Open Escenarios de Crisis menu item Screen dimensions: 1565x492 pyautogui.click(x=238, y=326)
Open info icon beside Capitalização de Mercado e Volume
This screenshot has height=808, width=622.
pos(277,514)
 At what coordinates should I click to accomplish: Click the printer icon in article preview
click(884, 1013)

§

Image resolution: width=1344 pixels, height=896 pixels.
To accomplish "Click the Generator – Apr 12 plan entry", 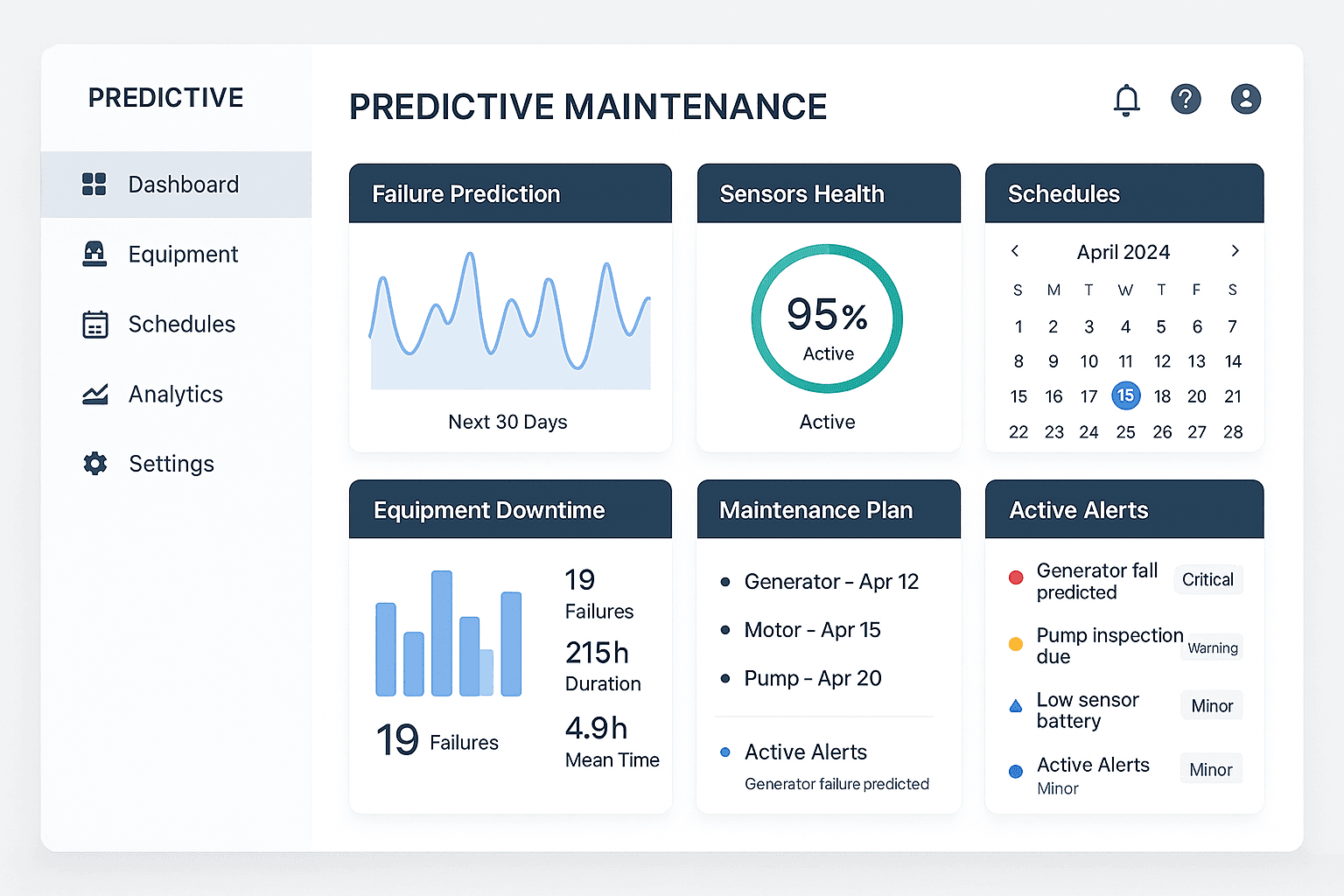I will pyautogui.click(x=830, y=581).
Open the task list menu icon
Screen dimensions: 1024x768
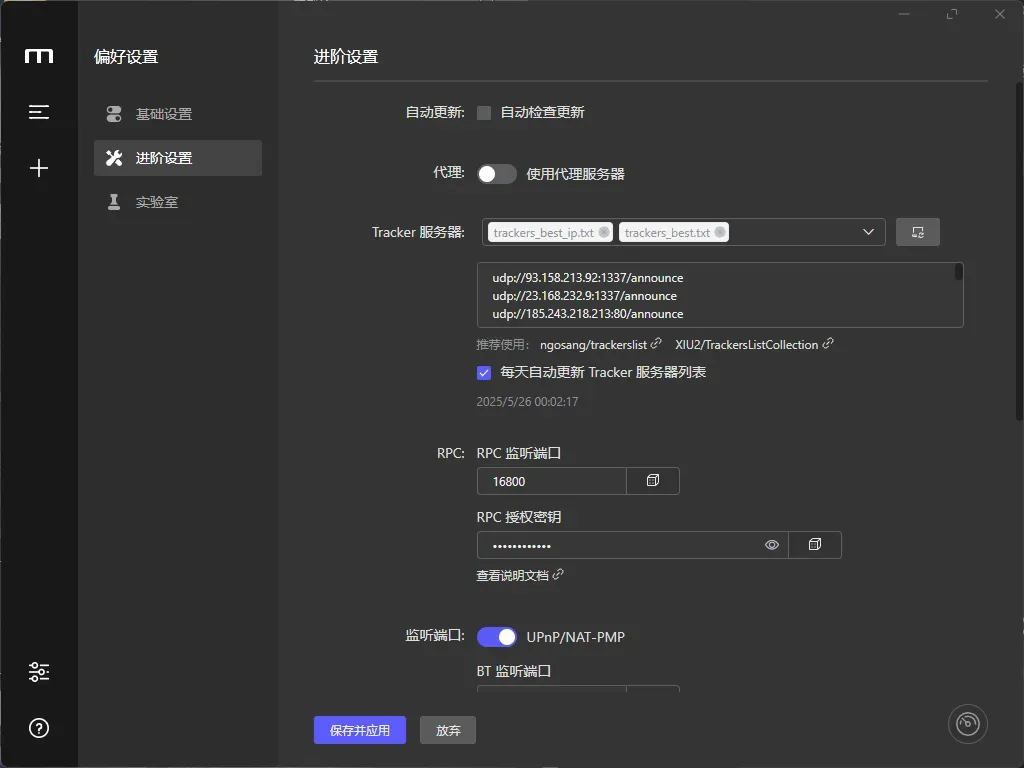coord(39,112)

§

> **WHAT YOU HAVE TO DO**
What lines above contain "Open"? Copy them out.

> **ANSWER TO THIS TASK**
Open Escenarios de Crisis menu item Screen dimensions: 1565x492 pyautogui.click(x=238, y=326)
Open info icon beside Capitalização de Mercado e Volume
Open the task list menu icon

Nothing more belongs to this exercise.